I'm going to find any reports about this problem in Asio mailing list and will report it if nothing found.
If you don't have to operate in front of web server, you don't have
to use HTTPS protocol. From the firewall point of view HTTPS looks like yet
another SSL connection and it has no idea what going through. So if the
only thing you need is just to pass the data - not to actual web server, use
just SSL connection over 443 port.
So just troubleshoot your SSL connection the problem has nothing to do with HTTP.
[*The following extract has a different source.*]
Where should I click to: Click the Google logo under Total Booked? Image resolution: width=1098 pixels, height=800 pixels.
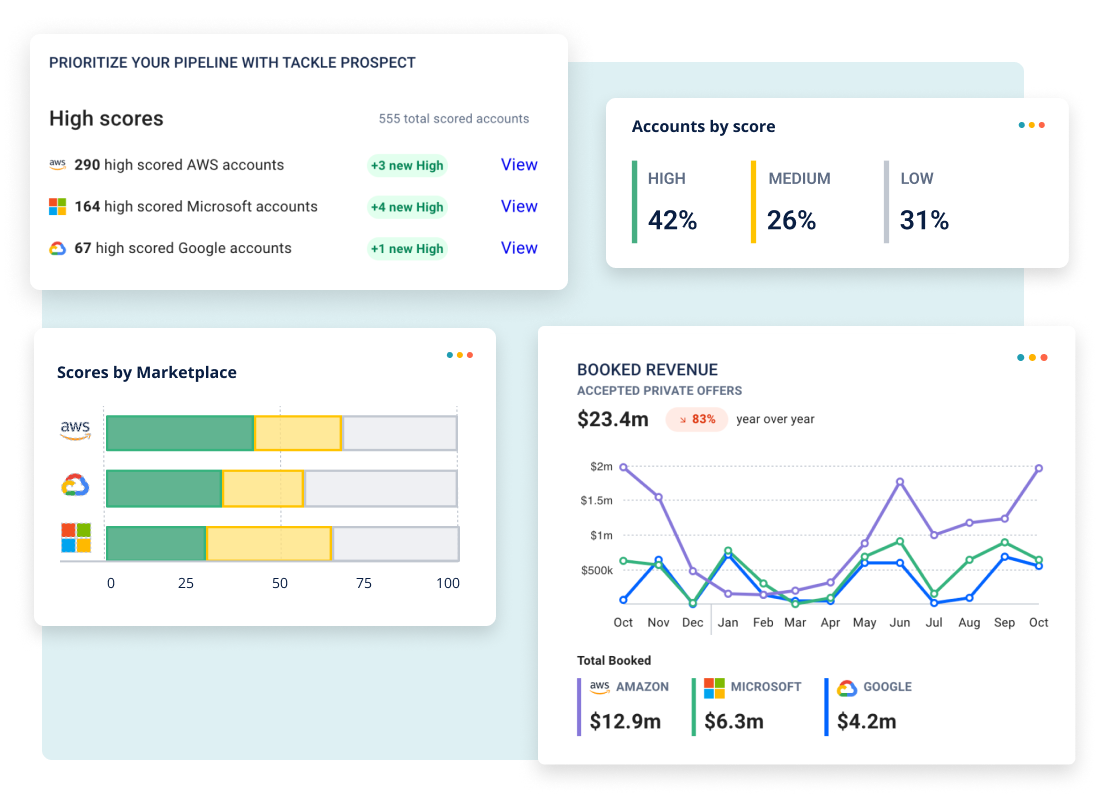click(x=847, y=688)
If you want to use HTTP web server and not custom client:
Two points:
You need to specify Content-Length.
If you are using HTTP/1.1 you need to specify Host header.
The simplest would be
POST /url HTTP/1.0
User-Agent: my custom client v.1
Content-Type: application/octet-stream
Content-Length: NNN
Actual Content
Or for HTTP/1.1
POST /url HTTP/1.1
Host: www.example.com
User-Agent: my custom client v.1
Content-Type: application/octet-stream
Content-Length: NNN
Actual Content
Note: you can't send infinite data. HTTP protocol requires fixed content-lenght
and most of the time web servers would load the data first before passing it to the
backend.
So you will have to transfer data by chunks.
I was misled from the start with this problem. Narrowed it down to surprising details:
Sending over SSL socket fails if I use Boost.Asio multi-buffers in Boost v.1.48 (the most recent one at this moment). Example:
// data to send, protocol is [packet size: 4 bytes][packet: packet_size bytes]
std::vector<char> packet = ...;
uint32_t packet_size = packet.size();
// prepare buffers
boost::array<boost::asio::const_buffer, 2> bufs = {{boost::asio::buffer(&packet_size, sizeof(packet_size)), boost::asio::buffer(packet)}};
// send multi buffers by single call
boost::asio::async_write(socket, bufs, ...);
Sending separately packet_size and packet in this example works around the problem. I'm far from calling any suspicious behavior as a bug, especially if it's related with Boost libraries. But this one really looks like a bug. Tried on Boost v.1.47 - works fine. Tried with usual TCP socket (not SSL one) - works fine. The same on both Linux and Windows.
I'm going to find any reports about this problem in Asio mailing list and will report it if nothing found.
(EDIT: I had originally deleted this because I had realised it wasn't using HTTP really. Following a comment where you think you might have a MITM proxy and should use proper HTTP, I'm undeleting/editing.)
POST / HTTP/1.1
User-Agent: my custom client v.1
[binary data]
Whether it's binary data or not, in plain HTTP or with SSL/TLS, you'll need a Content-Length header or to use chunked transfer encoding. This this section of the HTTP spec. A Content-Type header would be useful too.
Chunked transfer encoding is for when you don't necessarily know the length of the stream. (You always need some form of delimiters when sending data, if only to detect reliably when it ends.)
This being said, you should be able to find out whether you're behind a MITM proxy that looks into the application layer on top of SSL/TLS if you get a certificate that's not your servers. If you do still get a successful handshake with your won server cert, there isn't such a proxy. Even an HTTP proxy would use CONNECT and relay everything, without altering the SSL/TLS connection (and thus without altering your original pseudo-HTTP on top).